Treating TAFRO Syndrome: A Case Study of Castleman Disease Kidney Complications

Session Information

Category: Acute Kidney Injury

  • 102 AKI: Clinical, Outcomes, and Trials

Authors

  • Schoonmaker, Jennifer A., Mayo Clinic Arizona, Scottsdale, Arizona, United States
  • Varanasi, Paavana, Mayo Clinic Arizona, Scottsdale, Arizona, United States
  • Anvari, Evamaria, Mayo Clinic Arizona, Scottsdale, Arizona, United States
Introduction

TAFRO syndrome, a rare variant of idiopathic multicentric Castleman disease, presents with Thrombocytopenia, Anasarca, Fever, Reticulin fibrosis on bone marrow biopsy, and Organomegaly (TAFRO). This case details successful treatment of a young male with siltuximab, steroids and eculizumab.

Case Description

A previously healthy 19-year-old male presented to an outside hospital with respiratory symptoms. Imaging exposed pleural and pericardial effusions requiring drainage, antibiotics, antifungals, and steroids. At that time, he had Cr 1.3 mg/dL, low-grade proteinuria, and negative serologic workup for glomerulonephritis (GN). He presented 3 weeks later with worsening fatigue, edema, nausea, vomiting and diarrhea with Cr 2.5 mg/dL and thrombocytopenia. Renal function rapidly declined, requiring dialysis. Renal biopsy showed features of thrombotic microangiopathy (TMA). He was transferred for higher level of care. Another extensive GN and infectious workup was negative. Imaging showed lymphadenopathy and splenomegaly. Initial lymph node biopsy was inconclusive. Bone marrow biopsy was negative. Patient continued to deteriorate despite steroids to treat suspected Castleman’s disease. A second renal biopsy again showed TMA. Eculizumab was started with improvement in renal function, but not thrombocytopenia.

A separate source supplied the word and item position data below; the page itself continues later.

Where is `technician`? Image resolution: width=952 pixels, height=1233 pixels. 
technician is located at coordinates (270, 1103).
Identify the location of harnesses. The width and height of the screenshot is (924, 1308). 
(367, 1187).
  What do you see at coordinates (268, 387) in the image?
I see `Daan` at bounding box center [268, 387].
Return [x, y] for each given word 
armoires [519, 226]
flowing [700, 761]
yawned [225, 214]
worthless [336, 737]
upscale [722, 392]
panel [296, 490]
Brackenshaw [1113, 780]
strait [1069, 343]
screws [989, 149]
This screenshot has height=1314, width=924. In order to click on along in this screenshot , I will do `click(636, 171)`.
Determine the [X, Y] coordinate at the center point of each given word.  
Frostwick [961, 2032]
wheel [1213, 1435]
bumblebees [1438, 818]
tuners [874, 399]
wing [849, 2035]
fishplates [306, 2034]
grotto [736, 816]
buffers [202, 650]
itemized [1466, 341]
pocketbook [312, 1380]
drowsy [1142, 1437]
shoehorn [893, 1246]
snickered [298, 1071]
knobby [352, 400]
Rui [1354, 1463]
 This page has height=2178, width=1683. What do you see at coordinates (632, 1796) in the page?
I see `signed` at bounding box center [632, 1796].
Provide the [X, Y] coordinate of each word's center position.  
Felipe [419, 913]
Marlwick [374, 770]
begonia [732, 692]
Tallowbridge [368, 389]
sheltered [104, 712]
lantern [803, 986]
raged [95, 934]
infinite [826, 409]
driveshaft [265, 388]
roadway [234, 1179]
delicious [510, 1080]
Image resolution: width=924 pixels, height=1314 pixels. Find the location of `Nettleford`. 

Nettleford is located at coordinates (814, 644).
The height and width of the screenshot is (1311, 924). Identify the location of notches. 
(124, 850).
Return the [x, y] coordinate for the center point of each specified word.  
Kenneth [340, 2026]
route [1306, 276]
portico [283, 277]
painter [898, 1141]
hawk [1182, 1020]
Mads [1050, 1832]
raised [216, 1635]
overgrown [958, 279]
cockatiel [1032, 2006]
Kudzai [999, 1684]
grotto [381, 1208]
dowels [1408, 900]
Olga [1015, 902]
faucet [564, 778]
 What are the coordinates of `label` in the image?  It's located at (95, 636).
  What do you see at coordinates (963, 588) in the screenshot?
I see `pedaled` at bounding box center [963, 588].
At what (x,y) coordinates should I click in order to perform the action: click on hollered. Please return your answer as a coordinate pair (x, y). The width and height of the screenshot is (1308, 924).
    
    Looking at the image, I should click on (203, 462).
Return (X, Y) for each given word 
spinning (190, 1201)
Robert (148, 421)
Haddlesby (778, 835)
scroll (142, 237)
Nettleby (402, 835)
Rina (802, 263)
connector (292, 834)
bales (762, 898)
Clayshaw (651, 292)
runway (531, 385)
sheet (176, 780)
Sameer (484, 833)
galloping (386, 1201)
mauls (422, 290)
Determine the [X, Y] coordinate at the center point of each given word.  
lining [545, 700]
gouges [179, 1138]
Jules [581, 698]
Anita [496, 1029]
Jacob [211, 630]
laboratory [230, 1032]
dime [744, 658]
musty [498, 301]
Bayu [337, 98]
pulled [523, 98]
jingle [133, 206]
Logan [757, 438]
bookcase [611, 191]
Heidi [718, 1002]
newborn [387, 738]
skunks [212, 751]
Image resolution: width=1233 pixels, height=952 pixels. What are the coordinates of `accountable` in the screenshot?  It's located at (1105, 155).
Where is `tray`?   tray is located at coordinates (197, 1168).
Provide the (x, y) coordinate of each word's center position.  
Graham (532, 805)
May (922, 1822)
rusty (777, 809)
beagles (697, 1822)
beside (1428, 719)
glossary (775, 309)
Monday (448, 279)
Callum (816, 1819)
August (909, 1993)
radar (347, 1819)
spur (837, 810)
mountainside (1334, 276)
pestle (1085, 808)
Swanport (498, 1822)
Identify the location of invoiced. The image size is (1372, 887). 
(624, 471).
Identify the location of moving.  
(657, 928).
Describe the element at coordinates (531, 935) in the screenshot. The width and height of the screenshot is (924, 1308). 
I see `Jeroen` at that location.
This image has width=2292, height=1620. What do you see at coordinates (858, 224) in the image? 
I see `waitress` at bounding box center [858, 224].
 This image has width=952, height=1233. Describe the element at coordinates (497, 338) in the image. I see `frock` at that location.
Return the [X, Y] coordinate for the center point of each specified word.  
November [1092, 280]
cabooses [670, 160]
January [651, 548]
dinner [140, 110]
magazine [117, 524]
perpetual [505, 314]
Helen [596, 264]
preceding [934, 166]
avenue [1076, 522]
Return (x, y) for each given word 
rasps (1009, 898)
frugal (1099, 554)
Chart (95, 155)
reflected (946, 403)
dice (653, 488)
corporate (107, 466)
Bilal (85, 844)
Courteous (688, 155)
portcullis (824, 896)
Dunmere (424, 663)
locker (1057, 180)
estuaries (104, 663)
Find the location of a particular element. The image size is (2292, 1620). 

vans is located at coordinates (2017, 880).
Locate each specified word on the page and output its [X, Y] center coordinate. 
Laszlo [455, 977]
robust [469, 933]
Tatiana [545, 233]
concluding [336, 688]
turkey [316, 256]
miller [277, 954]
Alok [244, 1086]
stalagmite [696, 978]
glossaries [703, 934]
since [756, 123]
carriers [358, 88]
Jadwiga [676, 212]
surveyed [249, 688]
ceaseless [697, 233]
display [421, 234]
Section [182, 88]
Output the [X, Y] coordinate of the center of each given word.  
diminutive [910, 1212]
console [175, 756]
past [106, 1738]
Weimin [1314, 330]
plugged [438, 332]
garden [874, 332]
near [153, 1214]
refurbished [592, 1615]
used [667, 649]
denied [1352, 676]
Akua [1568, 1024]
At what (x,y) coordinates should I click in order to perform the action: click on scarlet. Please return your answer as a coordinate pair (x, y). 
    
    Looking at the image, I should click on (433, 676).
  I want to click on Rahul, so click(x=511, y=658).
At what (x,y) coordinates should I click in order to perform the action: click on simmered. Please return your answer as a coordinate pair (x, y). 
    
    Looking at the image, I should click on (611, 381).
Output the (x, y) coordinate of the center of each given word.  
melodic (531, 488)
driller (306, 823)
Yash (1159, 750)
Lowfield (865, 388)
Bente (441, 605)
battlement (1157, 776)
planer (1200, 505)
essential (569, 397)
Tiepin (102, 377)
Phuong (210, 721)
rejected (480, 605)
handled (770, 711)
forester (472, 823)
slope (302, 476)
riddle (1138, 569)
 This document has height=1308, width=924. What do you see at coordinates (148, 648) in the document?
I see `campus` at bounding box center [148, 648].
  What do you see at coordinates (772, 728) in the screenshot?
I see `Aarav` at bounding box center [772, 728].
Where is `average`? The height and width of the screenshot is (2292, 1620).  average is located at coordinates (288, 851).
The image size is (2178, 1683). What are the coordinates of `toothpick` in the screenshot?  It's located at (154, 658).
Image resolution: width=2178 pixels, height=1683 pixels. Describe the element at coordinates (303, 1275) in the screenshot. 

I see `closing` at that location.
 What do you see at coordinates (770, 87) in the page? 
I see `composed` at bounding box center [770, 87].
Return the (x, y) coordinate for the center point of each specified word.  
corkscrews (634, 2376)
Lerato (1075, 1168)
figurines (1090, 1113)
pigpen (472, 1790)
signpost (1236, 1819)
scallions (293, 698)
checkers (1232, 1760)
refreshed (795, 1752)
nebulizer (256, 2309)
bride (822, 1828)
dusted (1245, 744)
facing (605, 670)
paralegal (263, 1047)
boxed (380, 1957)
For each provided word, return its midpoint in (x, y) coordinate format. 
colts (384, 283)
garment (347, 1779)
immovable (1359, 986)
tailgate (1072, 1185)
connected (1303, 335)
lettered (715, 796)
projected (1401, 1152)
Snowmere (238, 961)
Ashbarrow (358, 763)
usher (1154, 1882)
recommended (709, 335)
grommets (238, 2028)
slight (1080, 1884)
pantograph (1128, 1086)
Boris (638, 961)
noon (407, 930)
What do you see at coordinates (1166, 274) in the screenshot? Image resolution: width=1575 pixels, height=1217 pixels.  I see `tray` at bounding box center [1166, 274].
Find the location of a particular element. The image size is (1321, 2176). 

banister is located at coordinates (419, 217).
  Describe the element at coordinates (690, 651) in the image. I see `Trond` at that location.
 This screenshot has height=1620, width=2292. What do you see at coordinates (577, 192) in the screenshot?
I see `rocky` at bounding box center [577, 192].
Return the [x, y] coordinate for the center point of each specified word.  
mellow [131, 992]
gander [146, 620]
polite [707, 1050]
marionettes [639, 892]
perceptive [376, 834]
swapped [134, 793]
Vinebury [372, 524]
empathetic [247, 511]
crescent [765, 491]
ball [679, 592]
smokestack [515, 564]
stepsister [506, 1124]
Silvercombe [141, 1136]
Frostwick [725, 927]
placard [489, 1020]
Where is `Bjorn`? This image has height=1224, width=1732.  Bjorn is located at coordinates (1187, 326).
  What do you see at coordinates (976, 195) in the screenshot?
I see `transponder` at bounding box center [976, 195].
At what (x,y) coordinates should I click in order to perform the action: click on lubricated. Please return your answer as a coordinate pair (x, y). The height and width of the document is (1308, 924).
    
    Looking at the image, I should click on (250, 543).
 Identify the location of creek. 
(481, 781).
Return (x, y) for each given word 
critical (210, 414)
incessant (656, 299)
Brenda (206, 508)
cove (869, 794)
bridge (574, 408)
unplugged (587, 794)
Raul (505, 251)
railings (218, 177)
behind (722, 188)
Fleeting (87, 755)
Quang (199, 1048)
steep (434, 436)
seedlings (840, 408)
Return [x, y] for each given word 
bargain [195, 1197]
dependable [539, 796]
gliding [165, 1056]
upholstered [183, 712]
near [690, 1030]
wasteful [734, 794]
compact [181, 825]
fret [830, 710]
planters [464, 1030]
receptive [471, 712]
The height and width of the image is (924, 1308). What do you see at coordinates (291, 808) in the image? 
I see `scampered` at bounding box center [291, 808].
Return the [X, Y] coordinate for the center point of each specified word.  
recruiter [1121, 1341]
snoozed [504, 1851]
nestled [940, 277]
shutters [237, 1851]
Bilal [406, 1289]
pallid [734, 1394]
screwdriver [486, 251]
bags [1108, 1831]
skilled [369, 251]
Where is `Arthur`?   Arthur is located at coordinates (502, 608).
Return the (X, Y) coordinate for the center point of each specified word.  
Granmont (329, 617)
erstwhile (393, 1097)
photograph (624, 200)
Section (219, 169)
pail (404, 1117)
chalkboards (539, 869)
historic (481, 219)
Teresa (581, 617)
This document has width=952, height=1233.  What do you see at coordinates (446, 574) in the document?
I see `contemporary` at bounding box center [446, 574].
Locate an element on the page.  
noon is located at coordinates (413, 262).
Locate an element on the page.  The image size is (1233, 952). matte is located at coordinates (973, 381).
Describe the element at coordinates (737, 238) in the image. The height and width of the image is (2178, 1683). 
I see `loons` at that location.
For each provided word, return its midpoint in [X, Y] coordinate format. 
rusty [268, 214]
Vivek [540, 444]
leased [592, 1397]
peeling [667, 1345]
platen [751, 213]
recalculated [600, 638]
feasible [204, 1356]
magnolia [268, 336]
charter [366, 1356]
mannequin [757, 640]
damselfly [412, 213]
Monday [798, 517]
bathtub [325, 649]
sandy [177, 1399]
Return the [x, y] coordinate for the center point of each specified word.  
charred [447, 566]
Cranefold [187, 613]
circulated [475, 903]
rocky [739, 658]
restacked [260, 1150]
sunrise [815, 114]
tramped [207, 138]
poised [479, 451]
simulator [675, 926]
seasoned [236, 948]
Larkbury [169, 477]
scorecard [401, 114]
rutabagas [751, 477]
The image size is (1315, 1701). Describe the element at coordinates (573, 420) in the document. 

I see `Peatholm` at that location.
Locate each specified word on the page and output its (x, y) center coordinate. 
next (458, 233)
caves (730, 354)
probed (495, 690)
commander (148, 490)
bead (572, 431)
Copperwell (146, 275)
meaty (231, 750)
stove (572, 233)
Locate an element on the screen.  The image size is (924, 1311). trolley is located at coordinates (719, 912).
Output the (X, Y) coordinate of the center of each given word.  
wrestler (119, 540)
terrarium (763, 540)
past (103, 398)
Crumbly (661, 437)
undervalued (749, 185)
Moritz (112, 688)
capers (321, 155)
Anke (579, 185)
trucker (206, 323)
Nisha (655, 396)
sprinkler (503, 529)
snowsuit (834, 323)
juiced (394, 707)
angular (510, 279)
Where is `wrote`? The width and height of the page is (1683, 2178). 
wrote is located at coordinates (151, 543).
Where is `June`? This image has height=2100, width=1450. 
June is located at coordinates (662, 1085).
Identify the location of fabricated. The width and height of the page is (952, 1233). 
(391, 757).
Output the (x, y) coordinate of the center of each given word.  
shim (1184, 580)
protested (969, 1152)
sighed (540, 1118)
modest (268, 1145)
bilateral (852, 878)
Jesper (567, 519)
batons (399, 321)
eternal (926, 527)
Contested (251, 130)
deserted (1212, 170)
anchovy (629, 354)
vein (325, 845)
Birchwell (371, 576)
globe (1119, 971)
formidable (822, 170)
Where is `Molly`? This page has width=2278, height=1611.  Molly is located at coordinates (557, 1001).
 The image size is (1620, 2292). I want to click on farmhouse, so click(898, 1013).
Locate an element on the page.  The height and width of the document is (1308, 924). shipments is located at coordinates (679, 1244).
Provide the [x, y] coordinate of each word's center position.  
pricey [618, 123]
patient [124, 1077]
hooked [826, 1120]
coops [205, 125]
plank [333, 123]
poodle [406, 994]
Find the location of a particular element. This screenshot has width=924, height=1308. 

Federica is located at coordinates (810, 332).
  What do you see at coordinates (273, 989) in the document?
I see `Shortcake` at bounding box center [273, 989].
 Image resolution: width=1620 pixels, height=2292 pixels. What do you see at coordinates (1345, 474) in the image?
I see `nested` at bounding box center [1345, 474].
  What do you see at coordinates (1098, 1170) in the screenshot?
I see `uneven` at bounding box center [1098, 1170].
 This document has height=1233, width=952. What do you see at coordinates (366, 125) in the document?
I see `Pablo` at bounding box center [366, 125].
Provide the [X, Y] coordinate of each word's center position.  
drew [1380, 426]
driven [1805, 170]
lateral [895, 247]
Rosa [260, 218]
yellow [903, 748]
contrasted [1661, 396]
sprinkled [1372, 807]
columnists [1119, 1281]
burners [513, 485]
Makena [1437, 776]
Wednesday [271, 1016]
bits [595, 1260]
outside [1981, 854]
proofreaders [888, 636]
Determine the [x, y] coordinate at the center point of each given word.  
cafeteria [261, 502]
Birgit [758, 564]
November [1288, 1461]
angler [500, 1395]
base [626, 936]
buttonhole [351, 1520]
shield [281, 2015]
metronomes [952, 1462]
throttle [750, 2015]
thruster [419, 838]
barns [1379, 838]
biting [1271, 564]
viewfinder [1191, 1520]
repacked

A second lymph node biopsy confirmed a plasma cell variant of Castleman’s disease diagnosing TAFRO. He was started on siltuximab and thrombocytopenia improved after 6 doses. Renal function improved, dialysis was weaned off, and eculizumab was stopped after Castleman’s disease was controlled.

Discussion

TAFRO syndrome involves systemic inflammation and is a subtype of multicentric Castleman’s disease (MCD). Lymph node biopsy findings in MCD are crucial for TAFRO diagnosis. Thrombocytopenia, always found in TAFRO, is not always present in MCD. The renal pathology in TAFRO is unclear, but TAFRO may trigger the complement cascade, leading to TMA. Eculizumab can be stopped once TAFRO is controlled. As in other complement mediated diseases, Eculizumab can also be weaned off once the triggering disease is controlled. Further research is needed to understand renal involvement, optimal treatment, and long-term outcomes in TAFRO.